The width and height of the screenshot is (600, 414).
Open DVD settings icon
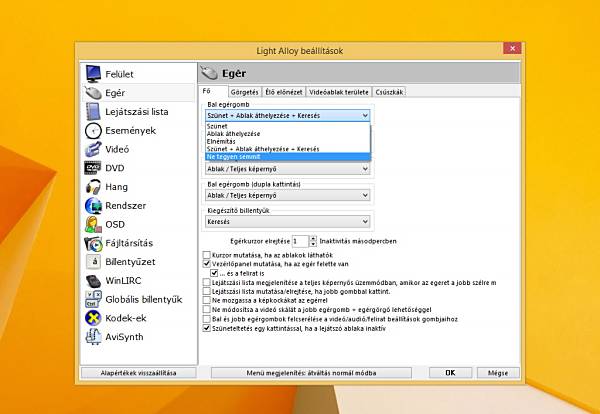coord(93,168)
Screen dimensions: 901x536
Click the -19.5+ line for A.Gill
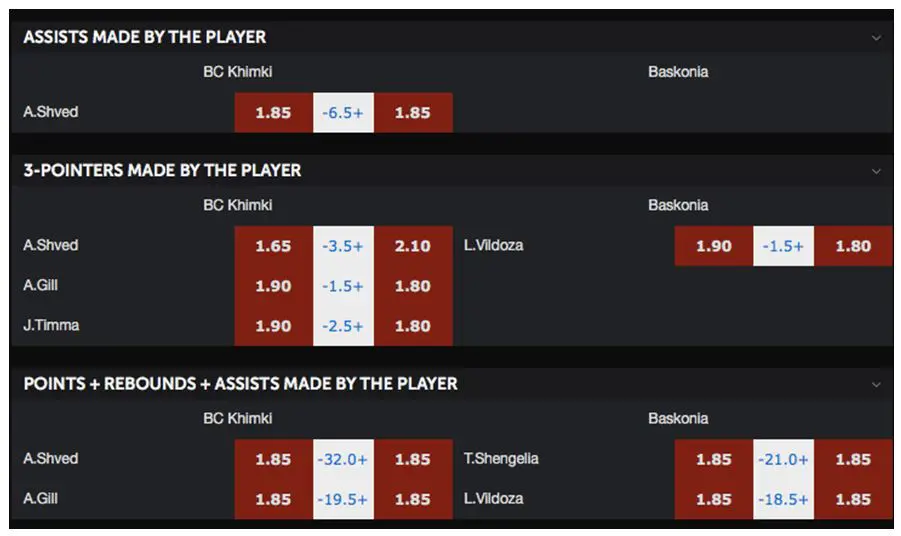[344, 499]
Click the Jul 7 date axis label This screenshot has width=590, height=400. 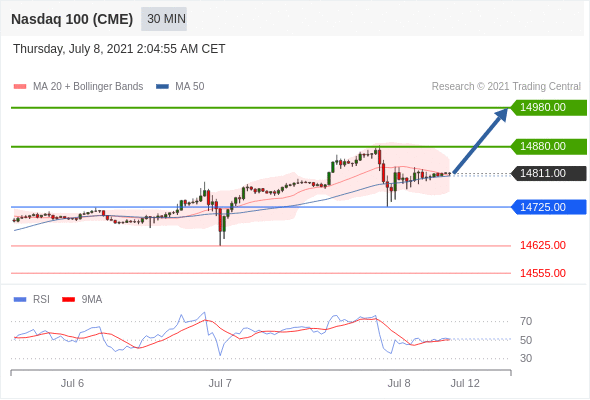pos(220,383)
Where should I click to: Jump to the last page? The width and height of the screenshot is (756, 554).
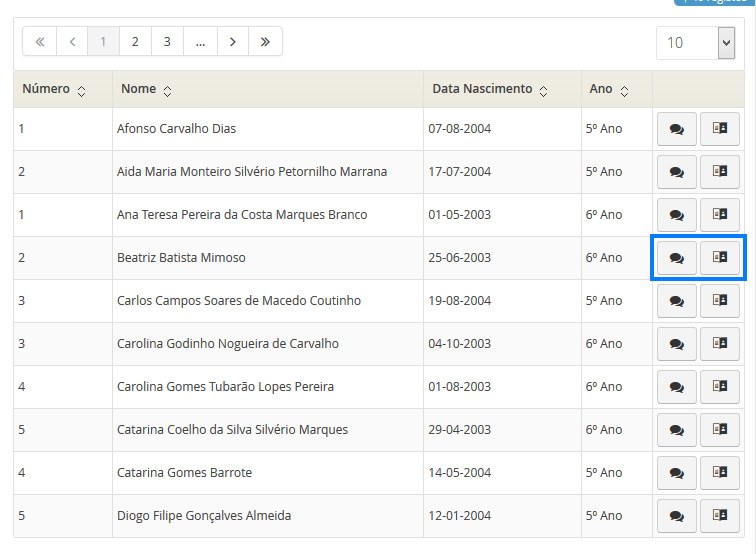[265, 42]
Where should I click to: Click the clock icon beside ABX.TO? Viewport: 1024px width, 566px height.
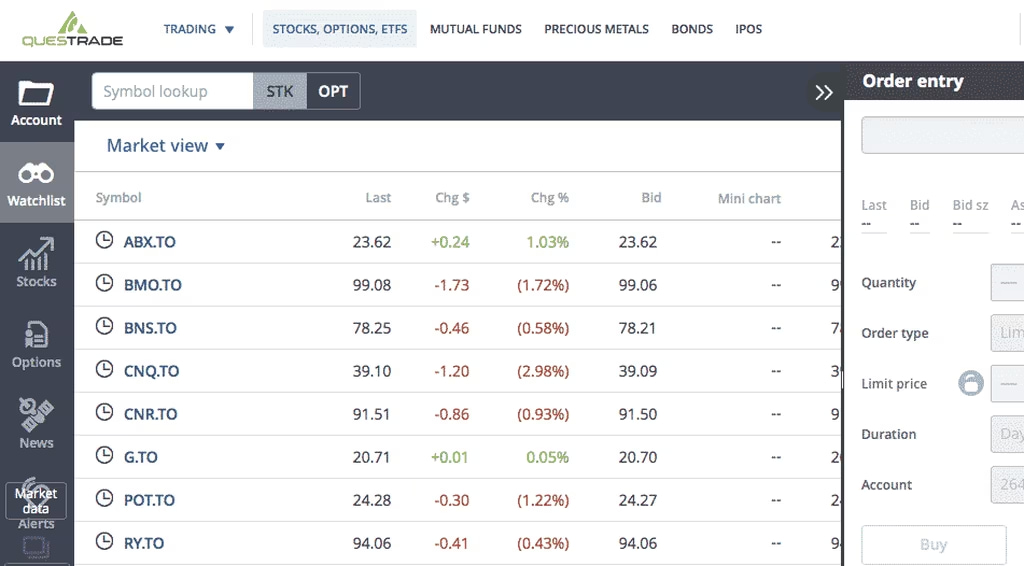tap(104, 240)
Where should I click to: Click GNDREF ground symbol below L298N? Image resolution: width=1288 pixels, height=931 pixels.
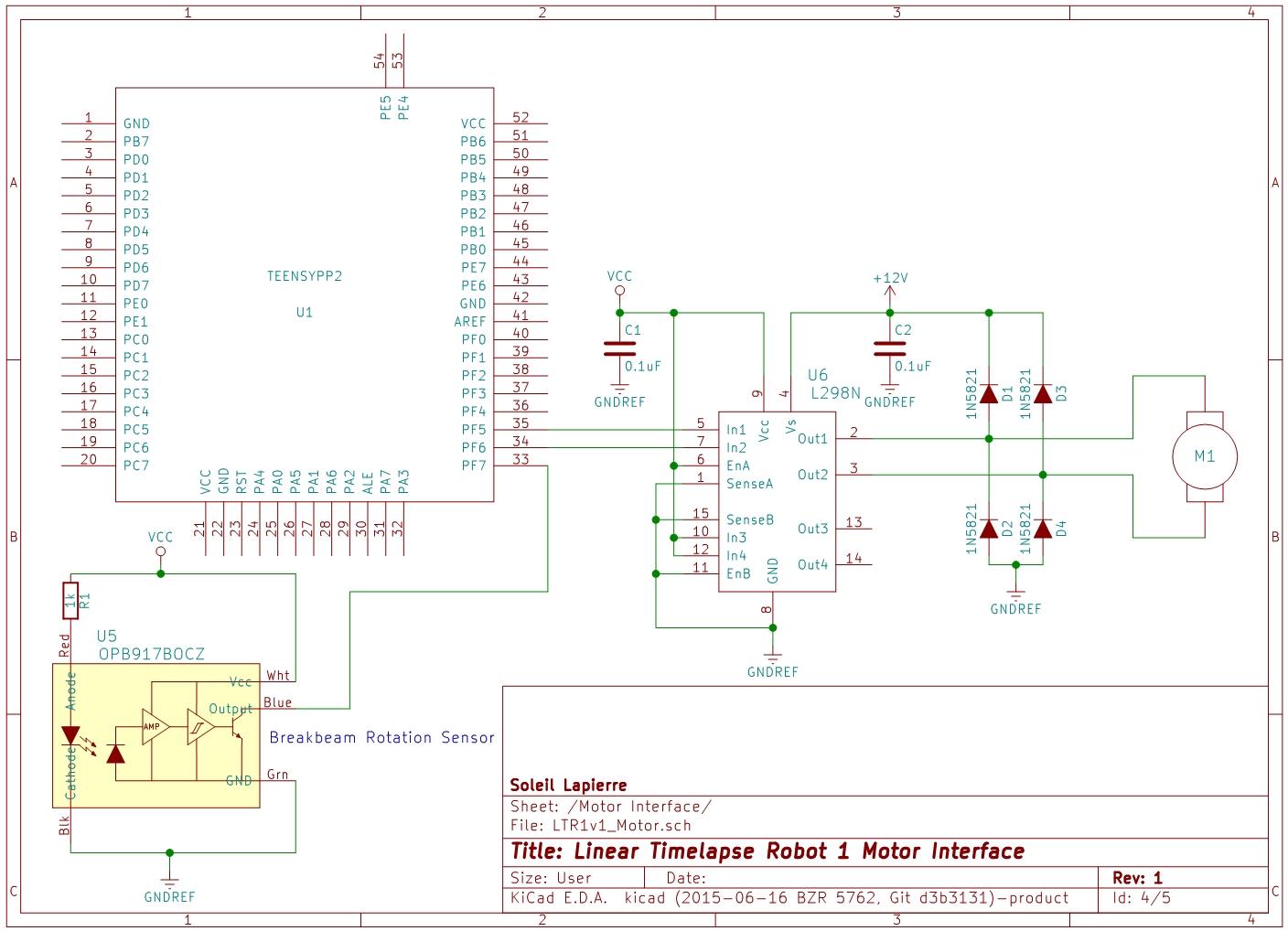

## Task objective
Pictures are to be left out, and each line from the one that contains "Where should I click to: Jump" through the end of the listing is to be copied exactly.

## Answer section
Where should I click to: Jump to the last page? The width and height of the screenshot is (756, 554).
[265, 42]
Where should I click to: Click the clock icon beside ABX.TO? Viewport: 1024px width, 566px height.
tap(104, 240)
Where should I click to: Click GNDREF ground symbol below L298N? Image resolution: width=1288 pixels, height=931 pixels.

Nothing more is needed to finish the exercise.